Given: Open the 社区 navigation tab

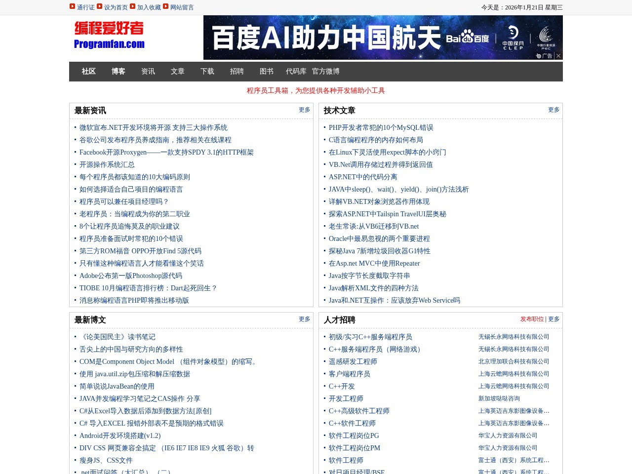Looking at the screenshot, I should 89,72.
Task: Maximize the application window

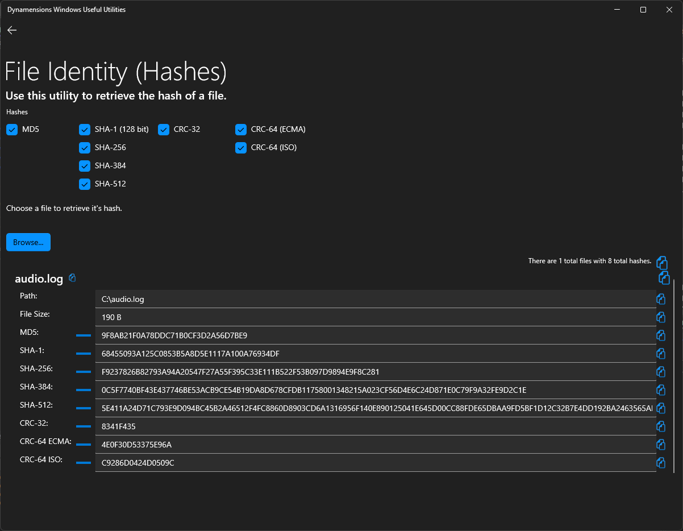Action: pyautogui.click(x=643, y=10)
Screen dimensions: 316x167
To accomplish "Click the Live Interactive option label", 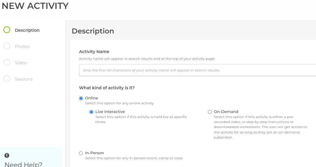I will click(110, 112).
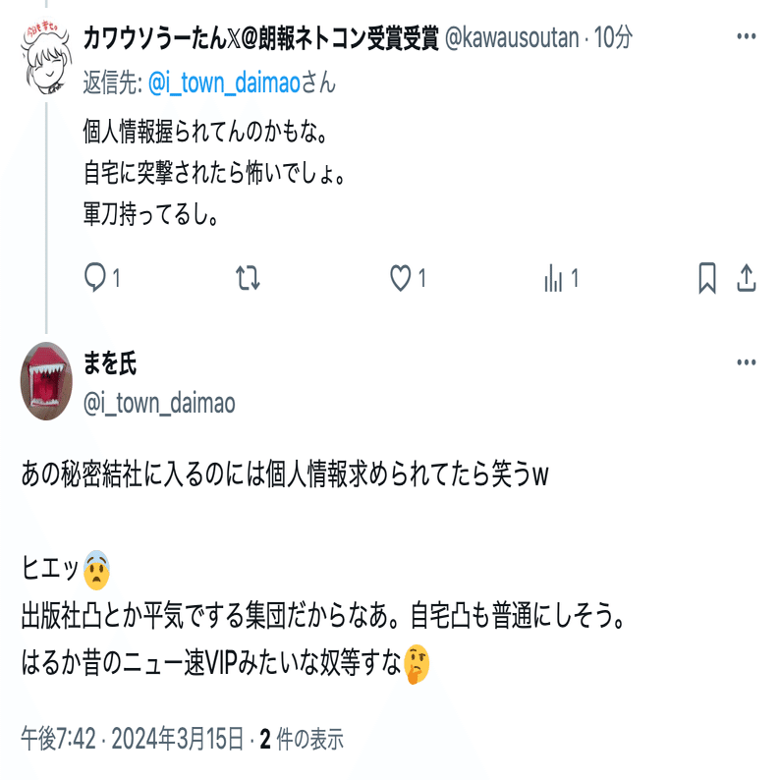The height and width of the screenshot is (780, 780).
Task: Follow the @i_town_daimao mention link
Action: 224,83
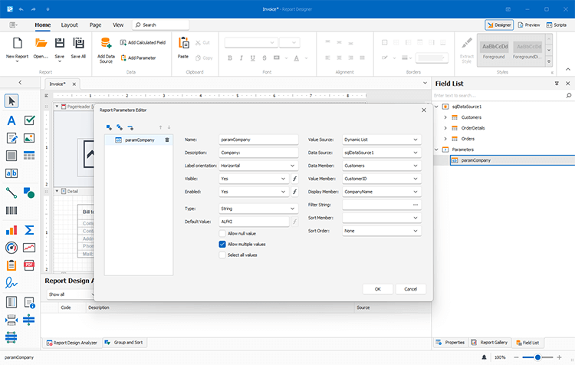Open the Save All ribbon command

pyautogui.click(x=78, y=44)

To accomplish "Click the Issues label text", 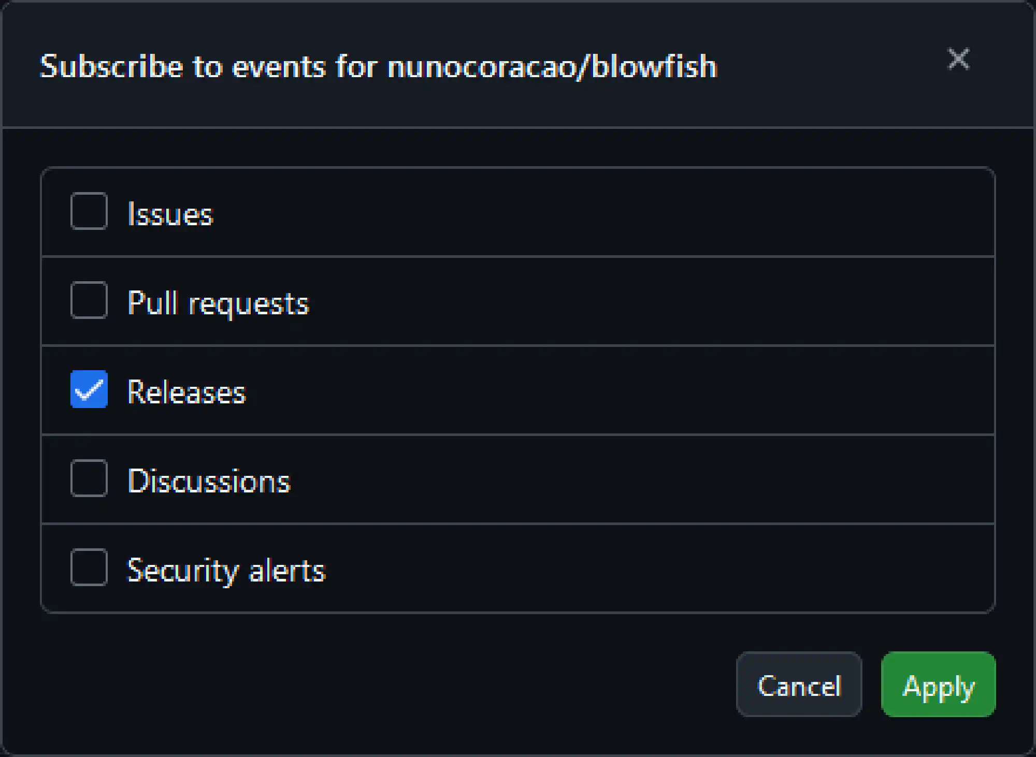I will coord(170,214).
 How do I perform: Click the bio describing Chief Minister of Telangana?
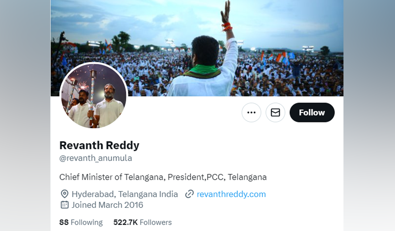click(x=163, y=177)
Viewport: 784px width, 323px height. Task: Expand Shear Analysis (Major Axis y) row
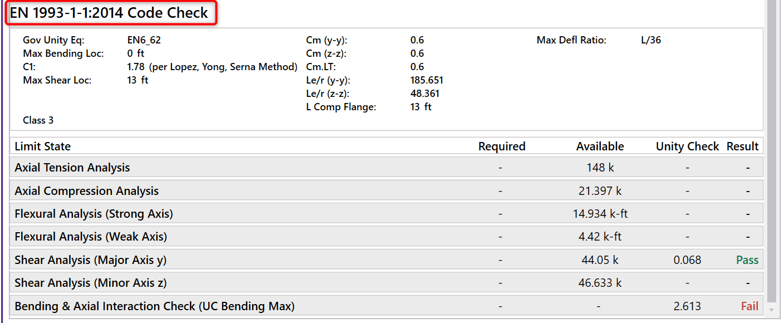tap(91, 260)
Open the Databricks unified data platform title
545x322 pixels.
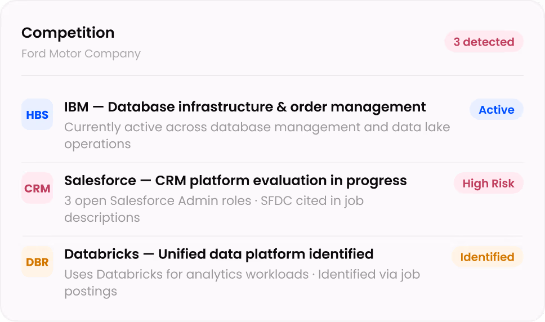218,254
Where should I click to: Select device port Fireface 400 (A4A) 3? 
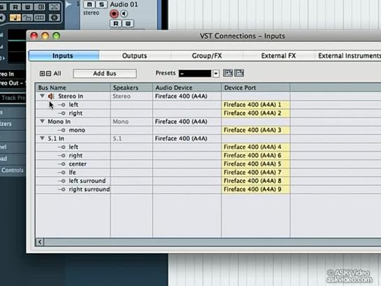tap(256, 130)
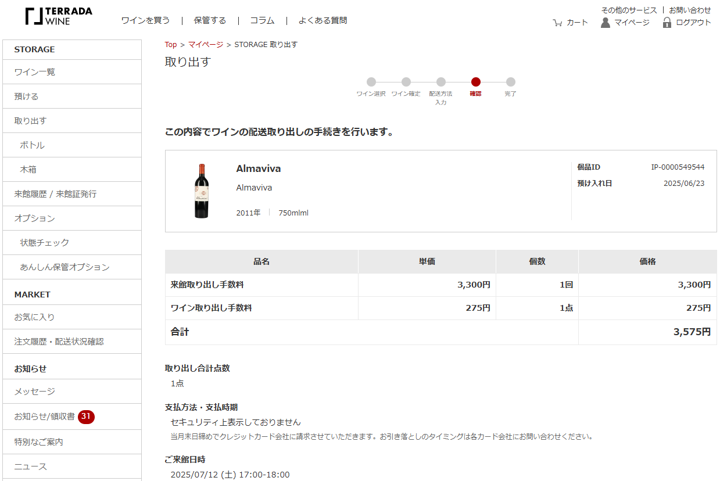
Task: Select ボトル under 取り出す in sidebar
Action: point(33,145)
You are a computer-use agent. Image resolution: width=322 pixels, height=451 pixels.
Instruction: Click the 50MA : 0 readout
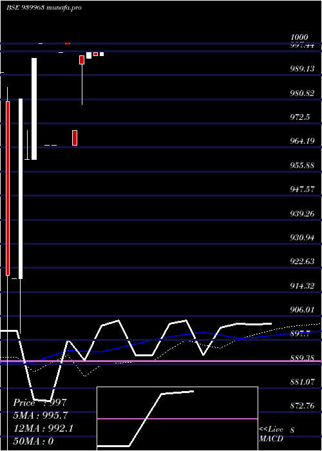(33, 441)
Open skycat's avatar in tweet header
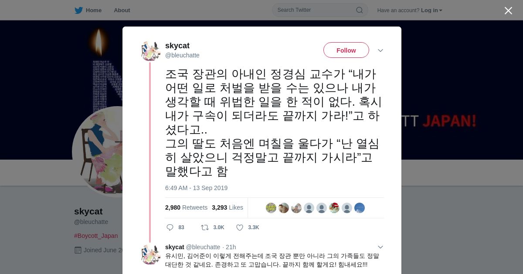This screenshot has height=274, width=523. click(151, 51)
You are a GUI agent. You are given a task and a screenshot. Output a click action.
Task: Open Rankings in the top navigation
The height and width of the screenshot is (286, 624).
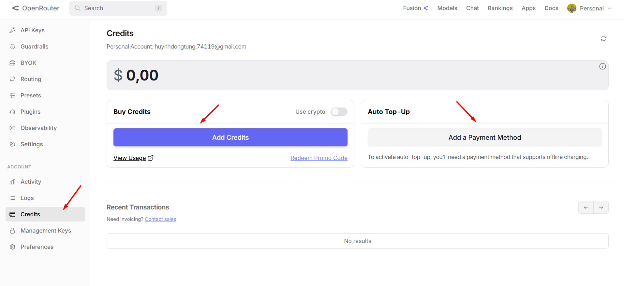click(500, 8)
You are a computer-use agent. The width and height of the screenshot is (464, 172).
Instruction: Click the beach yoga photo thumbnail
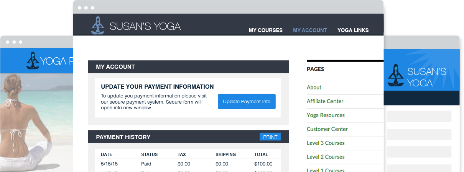[36, 122]
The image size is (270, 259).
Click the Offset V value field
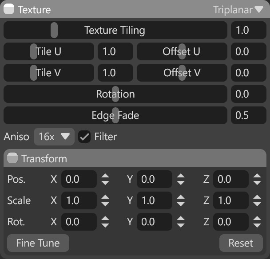[x=249, y=73]
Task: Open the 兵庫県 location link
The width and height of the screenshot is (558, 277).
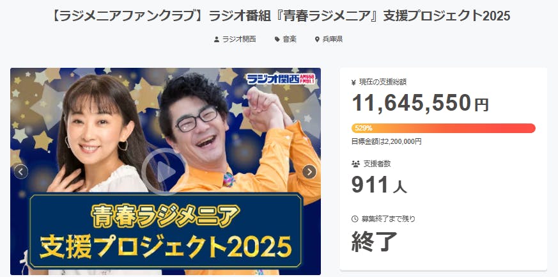Action: click(332, 40)
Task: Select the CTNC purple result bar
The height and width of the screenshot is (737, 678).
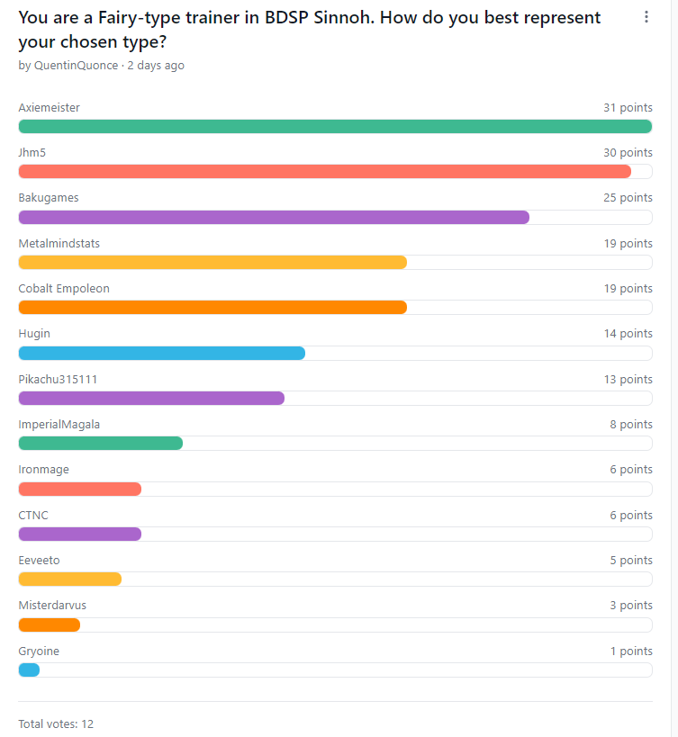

Work to complete:
From the first line of the entries above through the line with "Screen dimensions: 316x167", set down each line exactly and drop the pictures.

Final answer:
Given: Open the 社区 navigation tab

Looking at the screenshot, I should 89,72.
Task: Maximize the application window

Action: pyautogui.click(x=643, y=10)
Screen dimensions: 316x167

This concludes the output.